Diego Fleitas, dueño de una pinturería familiar de Quilmes, recorre barrios en busca de pequeños comercios que necesiten una mano de pintura. Junto a su esposa, Patricia Gauna, ya transformó casi 40 fachadas sin cobrar un peso, con una iniciativa que se volvió viral y que apuesta a levantar a quienes “la están peleando”.
Desde hace poco más de un año, un comerciante quilmeño del rubro pinturería lleva adelante una tarea solidaria que combina oficio, empatía y compromiso con la comunidad. Se trata de Diego Fleitas, quien junto a su esposa Patricia Gauna está al frente de la pinturería “Patodacolores”, un comercio familiar ubicado en Avenida La Plata N° 3033, esquina calle 330 Bis, que funciona desde hace 15 años.
La iniciativa consiste en recorrer las calles de Quilmes y Berazategui para detectar emprendimientos y pequeños comercios que necesiten renovar la pintura de sus fachadas. Una vez identificado el lugar, Diego se presenta con una carta y ofrece realizar el trabajo de manera completamente gratuita. “Esta idea es para ayudar a un emprendedor que la está peleando. El frente de un comercio demuestra que la pintura es buena, pero sobre todo, demuestra que hay alguien del otro lado que apuesta por vos”, contó Fleitas en diálogo con TN, medio que dio a conocer la historia.
El camino no fue sencillo. Diego recordó que los comienzos en Quilmes estuvieron marcados por enormes dificultades. “Los proveedores no nos querían vender y, para que te abran una cuenta, tenías que pagar todo en efectivo, invertir muchísimo dinero para iniciar y, encima, el alquiler. Fue a pulmón”, relató. Hoy, el proyecto es netamente familiar: además de Diego y Patricia, colaboran su ahijado y sus hermanos cuando el trabajo se multiplica.
La idea de pintar fachadas sin cobrar surgió en octubre de 2024, aunque los videos comenzaron a viralizarse recién en 2025. “La idea fue mía, pero mi esposa me sigue a todo lo que digo”, bromeó Diego. El concepto es simple pero poderoso: cambiar la imagen de un local en pocas horas y generar un impacto inmediato. “Muchas veces nos rebotaron por desconfianza. También hay mucho ‘odio’ en redes porque llama la atención que alguien haga esto gratis”, explicó. Sin embargo, cuando llega el sí, el trabajo se concreta rápidamente: “Si lo podemos hacer en seis o siete horas, lo hacemos. Me encanta el factor sorpresa”.

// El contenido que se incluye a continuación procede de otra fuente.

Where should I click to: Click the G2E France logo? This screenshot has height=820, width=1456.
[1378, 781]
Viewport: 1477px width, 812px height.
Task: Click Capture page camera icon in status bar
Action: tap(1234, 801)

Lejos de optar por colores neutros, Diego busca que los comercios se destaquen. “No pinto beige. La onda es que se vea”, aseguró. Sus intervenciones suelen incluir colores vibrantes e incluso iluminación para que los locales llamen la atención también de noche. “Necesitás ese impacto visual. La idea es que la gente pase y diga: ‘Mirá ese local’”, afirmó.
Los resultados, según cuenta, son inmediatos y van más allá de lo estético. En diálogo con TN, recordó el caso de un barbero de un pueblo de Corrientes: “Lo vieron tres millones de personas en redes. Al pibe le llovían los pedidos. Yo les digo que van a vender más después de pintar, y después me llaman para confirmarlo. Eso me emociona”.
Sostener esta cruzada solidaria implica organizarse entre el trabajo, la familia y la rutina diaria. “Lo voy mechando como puedo. Cuando mi nena está en el jardín, mi mujer va y viene del local y yo le meto al pincel”, contó. Hasta el momento, ya son casi 40 los emprendedores beneficiados.
Para Diego, el mayor rédito no es económico, aunque reconoce que la visibilidad también potenció la actividad de la pinturería. “Todo lo que es solidaridad lo hacemos, no me alcanza. Hemos pintado hasta casas de acumuladores compulsivos”, señaló. Y concluyó con una reflexión que resume el espíritu del proyecto: “Si nosotros subsistimos 15 años, quiero ayudar a que otros también lo logren”.